Trajan probably did not need Decebalus's conquests to convince himself that the Dacian kingdom should be eliminated. As for Decebalus, his style of statesmanship makes it unlikely that he ever entertained ambitions to conquer parts of the Roman empire; after the peace treaty, he avoided any action that might have jeopardized his relations with the Romans. Yet there are indications that in the years following Domitian's death, the Romans were already preparing for a showdown with the Dacians. Trajan initially concentrated {1-59.} on forging alliances with the Danubian Germans, and then, in the fourth year of his reign, moved against the Dacians.

There were numerous factors favouring a showdown: The already excessive stipend might have to be raised again; the terms of Domitian's treaty were difficult to sustain; further expansion of Dacia would threaten the alliance network along the Danube; the Dacians might resort to diplomatic blackmail; opposition elements were mobilizing in Decebalus's realm; and the security of navigation on the Danube had to be assured. The only trouble spot along the Danube that Rome was unable to neutralize permanently with money and diplomacy was the Dacian kingdom.
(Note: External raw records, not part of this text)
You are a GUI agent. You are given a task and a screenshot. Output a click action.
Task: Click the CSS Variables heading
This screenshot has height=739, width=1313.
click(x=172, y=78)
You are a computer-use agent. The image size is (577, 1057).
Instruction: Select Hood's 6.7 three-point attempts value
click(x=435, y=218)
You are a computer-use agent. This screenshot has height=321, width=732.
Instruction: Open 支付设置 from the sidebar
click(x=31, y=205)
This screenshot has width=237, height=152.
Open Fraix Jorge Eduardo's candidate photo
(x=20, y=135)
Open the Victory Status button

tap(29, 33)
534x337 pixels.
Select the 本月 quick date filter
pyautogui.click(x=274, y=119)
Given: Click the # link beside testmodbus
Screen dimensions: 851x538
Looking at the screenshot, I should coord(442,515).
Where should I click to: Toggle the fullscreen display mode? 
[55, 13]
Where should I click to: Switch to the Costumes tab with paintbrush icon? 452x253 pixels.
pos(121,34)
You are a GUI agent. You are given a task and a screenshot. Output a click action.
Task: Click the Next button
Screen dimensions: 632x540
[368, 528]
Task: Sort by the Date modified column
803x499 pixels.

Few details survive concerning the two short but bloody campaigns, in 101–102 and 105–106, by which Rome conquered Dacia. A commemorative monument, Trajan's column, does bear an ascending, serpentine relief that evokes the war, but no amount of expert analysis has succeeded in translating this into a plausible account of the historical highlights. Trajan had marshalled considerable military force in the two campaigns, and these armies advanced on the Dacian capital from several directions, along the river valleys and through mountain passes. In the first war, the Romans, having reached the fortresses, forced their opponents to make a stand, and defeated them. Trajan stationed garrisons in the fortresses and laid down peace terms that spelled the political demise of the Dacian kingdom and aimed at a final solution to the Dacian problem: disarmament and the surrender of weapons; demolition of the fortresses; surrender of the territories annexed by Decebalus; the release of refugees; and loyalty, or indeed passivity in foreign policy. After this victory, the Romans built the first permanent bridge over the Danube, at Drobeta (Turnu-Severin); it allowed assured access to the territory of what was considered a defunct kingdom. Although, during this first war, Decebalus had shown a disposition to negotiate, after defeat he turned obdurate and prepared to continue the struggle. He rebuilt his forces, sought {1-60.} help from neighbouring peoples, and retook some of the lost territories; he even tried blackmail, taking as hostage a Roman officer who had come at his invitation to parlay.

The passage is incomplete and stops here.